Everyone needs a best friend, whether you're a an old cat lady or a kindergartener. Friendship is essential to human happiness and well-being. How do you know your friend is really your best friend?
This comprehensive checklist has 5 signs your best friend really is your true BFF and will help you know what to look for while searching for your better half. A true friend isn't afraid to tell you the cold hard truth and can find it in their heart to be happy for you, even if they're going through a rough time. They know all your secrets (and may have even heard you fart) but still love you for who you are.

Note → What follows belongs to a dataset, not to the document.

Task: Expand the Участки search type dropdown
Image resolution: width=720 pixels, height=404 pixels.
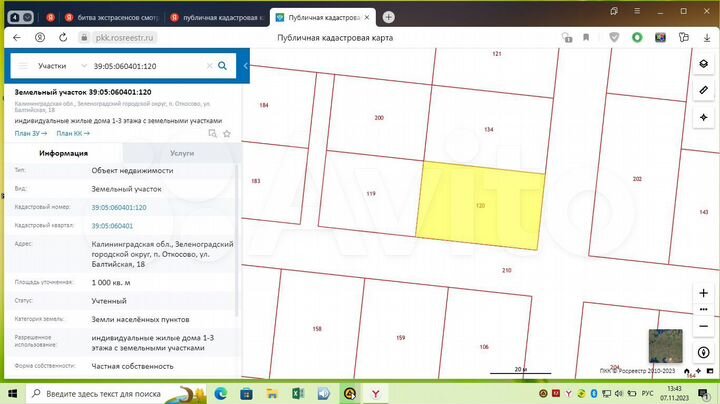Action: coord(84,66)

Celebrity best friend duos such asTaylor Swift and Selena Gomez, Jimmy Fallon and Justin Timberlake, Ben Affleck and Matt Damon, and Amy Poehler and Tina Fey know what it's all about. Even the rich and famous need someone to get them through the rough stuff and celebrate the fun times with.Don't have a best friend of your own? See how these '90s TV besties did it, or choose a BFF from this list of fictional sidekicks who would make great great friends.
As Oscar Wilde once said, "True friends stab you in the front."
The truth may hurt, but everyone's gotta hear it sometimes: "No, that floor-length floral print dress does not look incredible." ... "Yes, it is weird that you're always worried about being attacked by giant spiders." ... "No, I find your braided and beaded armpit hair neither attractive nor a good representation of your free-spirited self." ... "Yes, after eating Ranch dressing for every meal for three weeks, you smell faintly like old, gross Ranch dressing."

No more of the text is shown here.